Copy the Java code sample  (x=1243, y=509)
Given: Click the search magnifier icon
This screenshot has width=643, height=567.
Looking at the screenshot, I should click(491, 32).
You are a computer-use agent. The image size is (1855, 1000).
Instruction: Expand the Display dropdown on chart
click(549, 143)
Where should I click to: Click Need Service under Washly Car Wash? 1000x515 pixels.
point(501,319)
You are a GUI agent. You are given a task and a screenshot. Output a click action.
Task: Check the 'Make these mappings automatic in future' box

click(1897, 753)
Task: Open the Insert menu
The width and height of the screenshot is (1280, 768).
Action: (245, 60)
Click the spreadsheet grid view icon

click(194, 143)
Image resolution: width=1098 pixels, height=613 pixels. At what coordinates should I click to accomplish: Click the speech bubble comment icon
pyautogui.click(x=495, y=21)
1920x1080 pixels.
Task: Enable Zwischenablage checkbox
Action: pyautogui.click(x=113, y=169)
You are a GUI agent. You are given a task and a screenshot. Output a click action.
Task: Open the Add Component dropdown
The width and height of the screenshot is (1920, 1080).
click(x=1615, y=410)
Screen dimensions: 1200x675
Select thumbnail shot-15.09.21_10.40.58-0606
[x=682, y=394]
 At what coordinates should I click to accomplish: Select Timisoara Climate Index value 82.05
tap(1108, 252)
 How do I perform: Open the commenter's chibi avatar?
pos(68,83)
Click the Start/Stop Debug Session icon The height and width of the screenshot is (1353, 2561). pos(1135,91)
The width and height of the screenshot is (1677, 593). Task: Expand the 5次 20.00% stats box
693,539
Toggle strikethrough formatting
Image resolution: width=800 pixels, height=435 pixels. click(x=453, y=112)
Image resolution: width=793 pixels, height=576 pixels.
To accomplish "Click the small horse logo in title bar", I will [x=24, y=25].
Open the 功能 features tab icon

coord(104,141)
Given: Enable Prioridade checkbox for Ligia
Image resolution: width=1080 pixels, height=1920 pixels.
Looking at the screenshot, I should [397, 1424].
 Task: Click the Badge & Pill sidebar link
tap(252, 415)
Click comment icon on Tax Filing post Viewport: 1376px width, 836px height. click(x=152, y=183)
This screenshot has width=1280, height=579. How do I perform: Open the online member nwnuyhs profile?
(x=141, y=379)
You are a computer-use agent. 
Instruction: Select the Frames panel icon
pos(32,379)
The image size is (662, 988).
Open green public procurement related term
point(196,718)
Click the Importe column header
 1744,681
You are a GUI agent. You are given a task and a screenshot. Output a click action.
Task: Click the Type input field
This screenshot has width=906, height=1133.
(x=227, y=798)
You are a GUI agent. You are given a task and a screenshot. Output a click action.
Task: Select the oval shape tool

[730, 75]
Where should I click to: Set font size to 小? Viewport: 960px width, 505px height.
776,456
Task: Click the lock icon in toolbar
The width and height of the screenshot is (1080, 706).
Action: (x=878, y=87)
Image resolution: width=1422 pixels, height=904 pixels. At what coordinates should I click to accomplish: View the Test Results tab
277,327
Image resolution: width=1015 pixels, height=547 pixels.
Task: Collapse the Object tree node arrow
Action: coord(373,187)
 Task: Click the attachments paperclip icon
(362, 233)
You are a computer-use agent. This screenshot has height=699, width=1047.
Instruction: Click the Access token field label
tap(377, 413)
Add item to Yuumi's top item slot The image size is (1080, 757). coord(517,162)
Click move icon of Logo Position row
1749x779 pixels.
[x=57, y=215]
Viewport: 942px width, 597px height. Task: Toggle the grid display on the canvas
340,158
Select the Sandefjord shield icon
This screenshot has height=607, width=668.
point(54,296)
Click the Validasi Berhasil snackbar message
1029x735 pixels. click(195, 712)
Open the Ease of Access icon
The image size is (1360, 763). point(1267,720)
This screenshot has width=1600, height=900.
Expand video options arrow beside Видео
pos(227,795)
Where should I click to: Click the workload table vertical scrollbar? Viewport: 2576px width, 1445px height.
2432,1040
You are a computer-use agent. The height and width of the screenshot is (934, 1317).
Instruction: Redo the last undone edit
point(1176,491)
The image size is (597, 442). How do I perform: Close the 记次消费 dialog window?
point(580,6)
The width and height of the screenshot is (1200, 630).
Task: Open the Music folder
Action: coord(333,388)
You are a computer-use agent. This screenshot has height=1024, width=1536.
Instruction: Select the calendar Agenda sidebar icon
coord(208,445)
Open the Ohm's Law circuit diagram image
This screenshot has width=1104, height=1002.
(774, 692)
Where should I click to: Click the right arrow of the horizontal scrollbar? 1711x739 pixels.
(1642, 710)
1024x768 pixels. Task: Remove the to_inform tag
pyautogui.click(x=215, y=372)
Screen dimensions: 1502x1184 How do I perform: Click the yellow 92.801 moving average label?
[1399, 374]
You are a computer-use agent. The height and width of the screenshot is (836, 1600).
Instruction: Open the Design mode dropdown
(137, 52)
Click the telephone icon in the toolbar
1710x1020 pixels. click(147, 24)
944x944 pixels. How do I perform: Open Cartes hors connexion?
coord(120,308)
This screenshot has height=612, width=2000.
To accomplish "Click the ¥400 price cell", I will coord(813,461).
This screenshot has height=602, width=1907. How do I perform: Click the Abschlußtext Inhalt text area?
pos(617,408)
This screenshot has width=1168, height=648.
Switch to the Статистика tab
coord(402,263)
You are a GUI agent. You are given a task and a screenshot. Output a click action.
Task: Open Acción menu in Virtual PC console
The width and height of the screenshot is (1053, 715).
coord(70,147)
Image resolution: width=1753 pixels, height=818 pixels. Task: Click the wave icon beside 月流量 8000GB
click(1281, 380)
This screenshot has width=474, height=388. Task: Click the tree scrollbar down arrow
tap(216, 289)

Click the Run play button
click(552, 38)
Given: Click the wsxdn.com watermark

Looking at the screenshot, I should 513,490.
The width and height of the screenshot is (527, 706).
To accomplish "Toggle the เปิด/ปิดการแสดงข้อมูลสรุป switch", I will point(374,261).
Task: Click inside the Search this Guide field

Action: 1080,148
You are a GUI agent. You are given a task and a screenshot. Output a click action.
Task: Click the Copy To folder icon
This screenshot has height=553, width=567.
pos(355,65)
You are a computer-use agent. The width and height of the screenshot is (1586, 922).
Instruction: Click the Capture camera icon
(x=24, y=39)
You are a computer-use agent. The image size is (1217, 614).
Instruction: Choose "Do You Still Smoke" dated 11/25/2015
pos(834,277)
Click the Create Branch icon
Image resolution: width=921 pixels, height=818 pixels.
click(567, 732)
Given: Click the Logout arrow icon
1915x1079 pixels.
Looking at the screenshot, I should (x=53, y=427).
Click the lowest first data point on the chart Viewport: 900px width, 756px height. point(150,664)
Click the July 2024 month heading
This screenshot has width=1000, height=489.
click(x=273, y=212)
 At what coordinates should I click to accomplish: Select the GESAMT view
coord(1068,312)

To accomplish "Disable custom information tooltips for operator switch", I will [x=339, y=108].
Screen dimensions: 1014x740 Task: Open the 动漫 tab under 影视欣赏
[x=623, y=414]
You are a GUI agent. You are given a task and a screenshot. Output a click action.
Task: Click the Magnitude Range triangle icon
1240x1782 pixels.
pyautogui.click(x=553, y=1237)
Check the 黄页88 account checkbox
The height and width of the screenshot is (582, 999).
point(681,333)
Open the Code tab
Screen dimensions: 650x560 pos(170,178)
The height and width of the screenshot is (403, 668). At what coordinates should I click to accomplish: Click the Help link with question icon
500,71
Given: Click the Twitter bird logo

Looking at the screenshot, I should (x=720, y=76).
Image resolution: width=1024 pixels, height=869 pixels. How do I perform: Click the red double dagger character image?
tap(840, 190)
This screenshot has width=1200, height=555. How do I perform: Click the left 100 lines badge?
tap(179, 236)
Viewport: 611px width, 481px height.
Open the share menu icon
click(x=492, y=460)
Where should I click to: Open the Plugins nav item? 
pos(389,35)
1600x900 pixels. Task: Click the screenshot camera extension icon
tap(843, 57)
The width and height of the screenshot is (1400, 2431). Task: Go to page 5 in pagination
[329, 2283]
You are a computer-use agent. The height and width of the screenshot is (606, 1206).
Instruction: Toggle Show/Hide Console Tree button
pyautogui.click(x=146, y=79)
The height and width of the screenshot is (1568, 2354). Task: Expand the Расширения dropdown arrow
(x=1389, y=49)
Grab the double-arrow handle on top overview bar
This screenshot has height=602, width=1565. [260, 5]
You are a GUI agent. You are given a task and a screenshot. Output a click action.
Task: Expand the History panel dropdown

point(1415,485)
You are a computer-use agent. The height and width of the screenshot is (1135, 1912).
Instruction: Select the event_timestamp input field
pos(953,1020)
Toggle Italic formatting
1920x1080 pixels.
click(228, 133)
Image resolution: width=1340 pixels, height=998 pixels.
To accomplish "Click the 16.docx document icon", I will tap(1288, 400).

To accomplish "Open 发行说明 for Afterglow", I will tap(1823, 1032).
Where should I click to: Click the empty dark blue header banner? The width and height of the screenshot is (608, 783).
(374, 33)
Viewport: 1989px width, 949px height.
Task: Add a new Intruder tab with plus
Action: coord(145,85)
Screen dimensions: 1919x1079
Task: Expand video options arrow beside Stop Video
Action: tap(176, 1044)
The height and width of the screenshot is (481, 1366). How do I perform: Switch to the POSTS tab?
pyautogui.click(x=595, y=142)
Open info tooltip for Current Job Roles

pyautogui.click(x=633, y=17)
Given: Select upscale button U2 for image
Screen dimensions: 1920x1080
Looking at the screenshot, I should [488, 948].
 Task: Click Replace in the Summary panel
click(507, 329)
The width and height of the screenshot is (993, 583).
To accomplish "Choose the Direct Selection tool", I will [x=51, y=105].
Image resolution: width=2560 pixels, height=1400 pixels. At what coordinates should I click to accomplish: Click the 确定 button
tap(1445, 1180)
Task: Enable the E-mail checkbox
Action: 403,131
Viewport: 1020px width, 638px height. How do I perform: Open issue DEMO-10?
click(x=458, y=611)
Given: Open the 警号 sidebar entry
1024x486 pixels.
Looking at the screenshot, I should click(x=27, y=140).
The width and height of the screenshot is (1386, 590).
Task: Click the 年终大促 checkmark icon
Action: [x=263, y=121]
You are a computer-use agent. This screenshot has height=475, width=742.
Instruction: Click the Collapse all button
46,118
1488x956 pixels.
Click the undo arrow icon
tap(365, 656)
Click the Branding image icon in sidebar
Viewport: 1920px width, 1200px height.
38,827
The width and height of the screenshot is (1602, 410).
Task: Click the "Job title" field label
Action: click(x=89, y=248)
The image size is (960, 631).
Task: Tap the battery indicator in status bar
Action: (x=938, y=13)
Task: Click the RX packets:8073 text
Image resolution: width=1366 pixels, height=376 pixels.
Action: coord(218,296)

***

## WHAT TO DO
Reproduce the stretch of records from the line containing "Image resolution: width=1422" through the line containing "pos(227,795)", with "paperclip" changed to "clip" and nothing else altered.

## RESPONSE TO THIS EXERCISE
Image resolution: width=1422 pixels, height=904 pixels. At what coordinates should I click to accomplish: View the Test Results tab
277,327
Image resolution: width=1015 pixels, height=547 pixels.
Task: Collapse the Object tree node arrow
Action: coord(373,187)
 Task: Click the attachments clip icon
(362, 233)
You are a computer-use agent. This screenshot has height=699, width=1047.
Instruction: Click the Access token field label
tap(377, 413)
Add item to Yuumi's top item slot The image size is (1080, 757). coord(517,162)
Click move icon of Logo Position row
1749x779 pixels.
[x=57, y=215]
Viewport: 942px width, 597px height. Task: Toggle the grid display on the canvas
340,158
Select the Sandefjord shield icon
This screenshot has height=607, width=668.
point(54,296)
Click the Validasi Berhasil snackbar message
1029x735 pixels. click(195, 712)
Open the Ease of Access icon
The image size is (1360, 763). point(1267,720)
This screenshot has width=1600, height=900.
Expand video options arrow beside Видео
pos(227,795)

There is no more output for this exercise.